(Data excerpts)
☆ ☆ ☆ ☆

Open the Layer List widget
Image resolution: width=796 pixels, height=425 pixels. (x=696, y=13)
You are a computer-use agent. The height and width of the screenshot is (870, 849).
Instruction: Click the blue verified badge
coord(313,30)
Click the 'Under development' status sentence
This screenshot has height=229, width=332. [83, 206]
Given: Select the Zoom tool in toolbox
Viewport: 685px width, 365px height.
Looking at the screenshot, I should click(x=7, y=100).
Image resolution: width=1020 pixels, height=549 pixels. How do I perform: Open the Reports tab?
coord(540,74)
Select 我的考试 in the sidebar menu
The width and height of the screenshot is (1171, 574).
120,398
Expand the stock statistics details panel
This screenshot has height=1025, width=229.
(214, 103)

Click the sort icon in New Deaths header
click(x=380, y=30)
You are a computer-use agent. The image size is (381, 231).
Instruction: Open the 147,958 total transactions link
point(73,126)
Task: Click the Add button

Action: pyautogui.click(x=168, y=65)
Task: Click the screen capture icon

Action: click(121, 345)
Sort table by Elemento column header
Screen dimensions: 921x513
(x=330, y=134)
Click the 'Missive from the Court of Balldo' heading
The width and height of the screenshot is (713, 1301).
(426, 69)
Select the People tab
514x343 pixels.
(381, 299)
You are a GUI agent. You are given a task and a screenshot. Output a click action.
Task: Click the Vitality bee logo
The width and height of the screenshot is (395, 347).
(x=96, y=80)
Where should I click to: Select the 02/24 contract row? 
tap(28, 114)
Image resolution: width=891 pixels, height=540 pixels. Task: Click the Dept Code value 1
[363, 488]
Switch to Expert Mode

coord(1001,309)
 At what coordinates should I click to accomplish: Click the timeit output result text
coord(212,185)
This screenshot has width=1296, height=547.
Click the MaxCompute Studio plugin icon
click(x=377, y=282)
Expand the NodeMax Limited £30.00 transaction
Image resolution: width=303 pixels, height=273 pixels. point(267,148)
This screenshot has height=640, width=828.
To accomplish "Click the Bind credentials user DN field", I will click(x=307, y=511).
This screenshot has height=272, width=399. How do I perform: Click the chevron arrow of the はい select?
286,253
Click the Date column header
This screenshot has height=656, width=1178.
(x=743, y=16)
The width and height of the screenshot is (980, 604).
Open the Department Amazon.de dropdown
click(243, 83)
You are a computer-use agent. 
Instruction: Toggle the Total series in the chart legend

☆ ☆ ☆ ☆

Problem details: Go through the entries above and restate each one exactly.

Answer below:
Open the Layer List widget
Image resolution: width=796 pixels, height=425 pixels. (x=696, y=13)
You are a computer-use agent. The height and width of the screenshot is (870, 849).
Instruction: Click the blue verified badge
coord(313,30)
Click the 'Under development' status sentence
This screenshot has height=229, width=332. [83, 206]
Given: Select the Zoom tool in toolbox
Viewport: 685px width, 365px height.
Looking at the screenshot, I should click(x=7, y=100).
Image resolution: width=1020 pixels, height=549 pixels. How do I perform: Open the Reports tab?
coord(540,74)
Select 我的考试 in the sidebar menu
The width and height of the screenshot is (1171, 574).
120,398
Expand the stock statistics details panel
This screenshot has height=1025, width=229.
(214, 103)

Click the sort icon in New Deaths header
click(x=380, y=30)
You are a computer-use agent. The image size is (381, 231).
Instruction: Open the 147,958 total transactions link
point(73,126)
Task: Click the Add button

Action: pyautogui.click(x=168, y=65)
Task: Click the screen capture icon

Action: click(121, 345)
Sort table by Elemento column header
Screen dimensions: 921x513
(x=330, y=134)
Click the 'Missive from the Court of Balldo' heading
The width and height of the screenshot is (713, 1301).
(426, 69)
Select the People tab
514x343 pixels.
(381, 299)
You are a GUI agent. You are given a task and a screenshot. Output a click action.
Task: Click the Vitality bee logo
The width and height of the screenshot is (395, 347).
(x=96, y=80)
Where should I click to: Select the 02/24 contract row? 
tap(28, 114)
Image resolution: width=891 pixels, height=540 pixels. Task: Click the Dept Code value 1
[363, 488]
Switch to Expert Mode

coord(1001,309)
 At what coordinates should I click to accomplish: Click the timeit output result text
coord(212,185)
This screenshot has width=1296, height=547.
Click the MaxCompute Studio plugin icon
click(x=377, y=282)
Expand the NodeMax Limited £30.00 transaction
Image resolution: width=303 pixels, height=273 pixels. point(267,148)
This screenshot has height=640, width=828.
To accomplish "Click the Bind credentials user DN field", I will click(x=307, y=511).
This screenshot has height=272, width=399. How do I perform: Click the chevron arrow of the はい select?
286,253
Click the Date column header
This screenshot has height=656, width=1178.
(x=743, y=16)
The width and height of the screenshot is (980, 604).
Open the Department Amazon.de dropdown
click(243, 83)
You are a computer-use agent. 
Instruction: Toggle the Total series in the chart legend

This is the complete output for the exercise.